In further support of an autoimmune basis of celiac disease neurological complications, 8 of 13 celiac patients with neurological dysfunction had anti-neuronal antibodies to the central nervous system(4). This was significantly higher when compared with only 1 in 20 celiac patients who had anti-neuronal antibodies but no neurological involvement. Furthermore, 30 non-celiac control patients, who had other autoimmune gastrointestinal diseases or had donated blood, had no detectable anti-neuronal antibodies. After one year of treatment on a gluten-free diet, anti-neuronal antibodies disappeared in 6 of the 8 celiac patients with neurological dysfunction. In 5 of these 6 patients, the neurological symptoms partially or completely resolved. However, anti-neuronal antibodies are not specific for neurological disorders associated with celiac disease since they are also found in other patients with nervous system disorders.

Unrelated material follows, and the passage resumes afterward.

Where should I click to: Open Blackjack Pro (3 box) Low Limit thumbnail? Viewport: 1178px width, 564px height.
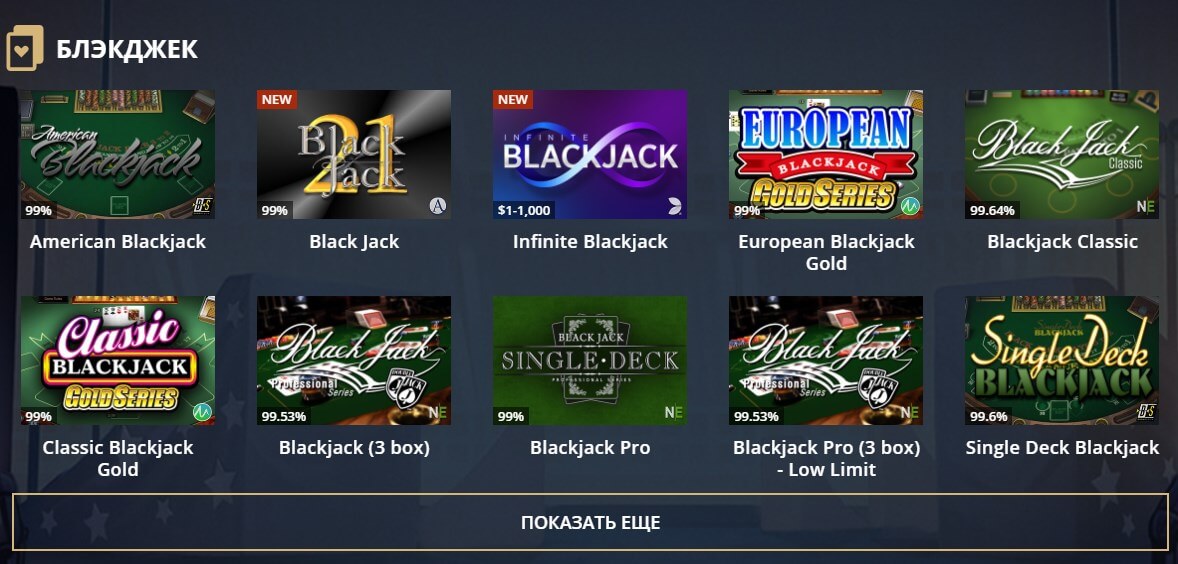click(x=826, y=360)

Identification of neurological patients with gluten-sensitivity with or without histological evidence of celiac disease is necessary in order to provide them the opportunity for treatment with a gluten-free diet. Identification should be further aided when the exact mechanisms of neurological complications in gluten-sensitive patients are understood. Finally, immediate treatment with a gluten-free diet early in the progression of the disease may be crucial in the prognosis of whether the neurological disorder is reversible.
Glossary of Terms:
- ataxia: impaired muscle coordination
- Central Nervous System (CNS): the portion of the nervous system involving the brain and spinal cord
- cerebellum: portion of the brain involved in equilibrium and coordination; cerebellar (adj.)

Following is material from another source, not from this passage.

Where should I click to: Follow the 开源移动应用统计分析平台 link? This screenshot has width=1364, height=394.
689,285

- dementia: impaired intellectual function
- epilepsy: neurologic disease resulting in convulsions or loss of consciousness
- idiopathic: the disease has an unknown cause
- neurological: having to do with the nervous system
- neuron: nerve cell
- neuropathy: any disease of the nervous system
- paroxysm: convulsion
- Peripheral Nervous System (PNS): the portion of the nervous system outside of the brain and spinal cord; peripheral (adj.)
- Purkinje cell: a type of neuron that is highly branched, mostly found in the cerebellum
References:
- Hadjivassiliou M et al 2003. Gluten ataxia in perspective: epidemiology, genetic susceptibility and clinical characteristics. Brain 126: 685-91.
- Tengah D et al 2002. Neurological complications of coeliac disease. Postgrad Med J 78: 393-98.
- Hadjivassiliou, et al. 2002. Gluten sensitivity as a neurological illness. J Neurol Neurosurg Psychiatry 72: 560-3
- Volta U, et al. 2002. Clinical findings and anti-neuronal antibodies in coeliac disease with neurological disorders. Scand J Gastroenterol 37: 1276-81.
- Tursi A et al 2001. Low prevalence of antigliadin and anti-endomysium antibodies in subclinical/silent celiac disease. Am J Gastroenterol 96: 1507-1510.
- Hadjivassiliou M, et al. 2003. Dietary treatment of gluten ataxia. J Neurol Neurosurg Psychiatry 74: 1221-24.
- Will AJ. 2000. The neurology and neuropathy of coeliac disease. Neuropathy and Applied Neurobio 226: 493-96.
- Cross A, and Golumbek, P. 2003. Neurologic manifestations of celiac disease. Neurology 60: 1566-1568.
- Hadjivassiliou M, et al. 2002. The humoral response in the pathogenesis of gluten ataxia. Neurology 58: 1221-26.